Robert Utley and his wife, Melody Webb, moved to Georgetown in 1996. Utley was the former chief historian for the National Park Service and has written 16 books on the American West. Webb was a regional historian for the National Park Service in Alaska and Santa Fe, and also served as superintendent of the Lyndon B. Johnson National Historical Park and assistant superintendent of Grand Teton National Park.
After 13 years in Georgetown, the couple decided to move to a retirement community in Arizona. In order to put their house on the market, they needed to free up space in their library, which contained approximately 5,000 books. About 1,000 were sold to a collector and Southwestern will receive more than 2,000 books on Alaska, American history and the American West, the Civil War and Reconstruction, Texas, and environmental and historic preservation, among others.
“Southwestern has been wonderful to us,” Webb said in a statement. “They welcomed us as a part of the family from the day we got here. This is our way to show our appreciation to them.”
Utley used the library for his first book on the Texas Rangers, Lone Star Justice: The First Century of the Texas Rangers, which was published in 2002. He will conduct a presentation about his Texas Ranger books at 7 p.m. Sept. 3 in the Grace Heritage Center, located at 811 S. Main St.
Among the most valuable books in the collection are a 30-volume set of oral histories from Alaskan Natives that Webb helped develop for the National Park Service in the 1970s. The series was produced when the Park Service was working on proposed new national parks in Alaska.
Utley’s collection of books about the fur trade in the American West is also quite valuable.
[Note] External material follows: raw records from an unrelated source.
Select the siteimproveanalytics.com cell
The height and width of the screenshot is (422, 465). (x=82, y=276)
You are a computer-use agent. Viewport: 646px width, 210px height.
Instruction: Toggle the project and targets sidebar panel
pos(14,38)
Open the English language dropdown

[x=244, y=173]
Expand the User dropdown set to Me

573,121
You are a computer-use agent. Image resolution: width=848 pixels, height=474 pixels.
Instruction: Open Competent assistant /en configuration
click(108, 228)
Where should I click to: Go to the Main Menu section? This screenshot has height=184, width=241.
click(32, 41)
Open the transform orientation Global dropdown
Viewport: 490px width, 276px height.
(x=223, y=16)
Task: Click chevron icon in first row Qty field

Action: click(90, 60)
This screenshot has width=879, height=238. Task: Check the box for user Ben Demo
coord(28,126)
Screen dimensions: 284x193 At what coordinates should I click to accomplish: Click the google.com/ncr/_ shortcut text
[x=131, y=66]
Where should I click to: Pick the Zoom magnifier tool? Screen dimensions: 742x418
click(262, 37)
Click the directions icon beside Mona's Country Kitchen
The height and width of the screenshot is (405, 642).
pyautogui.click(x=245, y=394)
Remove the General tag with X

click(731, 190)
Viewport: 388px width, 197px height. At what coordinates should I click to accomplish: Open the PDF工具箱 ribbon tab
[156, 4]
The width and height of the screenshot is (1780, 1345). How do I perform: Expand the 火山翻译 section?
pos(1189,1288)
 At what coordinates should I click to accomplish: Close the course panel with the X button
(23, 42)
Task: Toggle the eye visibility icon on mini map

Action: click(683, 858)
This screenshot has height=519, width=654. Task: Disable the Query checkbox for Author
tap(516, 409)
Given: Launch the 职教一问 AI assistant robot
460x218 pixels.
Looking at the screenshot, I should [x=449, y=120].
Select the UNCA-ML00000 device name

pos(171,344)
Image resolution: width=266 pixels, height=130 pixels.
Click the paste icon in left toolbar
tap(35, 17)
In all, the collection is estimated to be worth more than $55,000.
“We are extremely grateful for this gift collection,” said Lynne Brody, dean of library services, in a statement. “These books will significantly enrich our holdings of western American history. We are especially excited about several unique Texana titles they have donated that will enrich our already strong collection of Texana.”
Among those titles is a two-volume, limited edition set titled Shooting the Sun: Cartographic Results of Military Activities in Texas, 1689-1829, which examines the mapping of the interior of Texas by direct observation as opposed to maritime exploration. It provides a survey of Texas maps and mapmakers from the time the Europeans first came to Texas until the period of the Texas Revolution.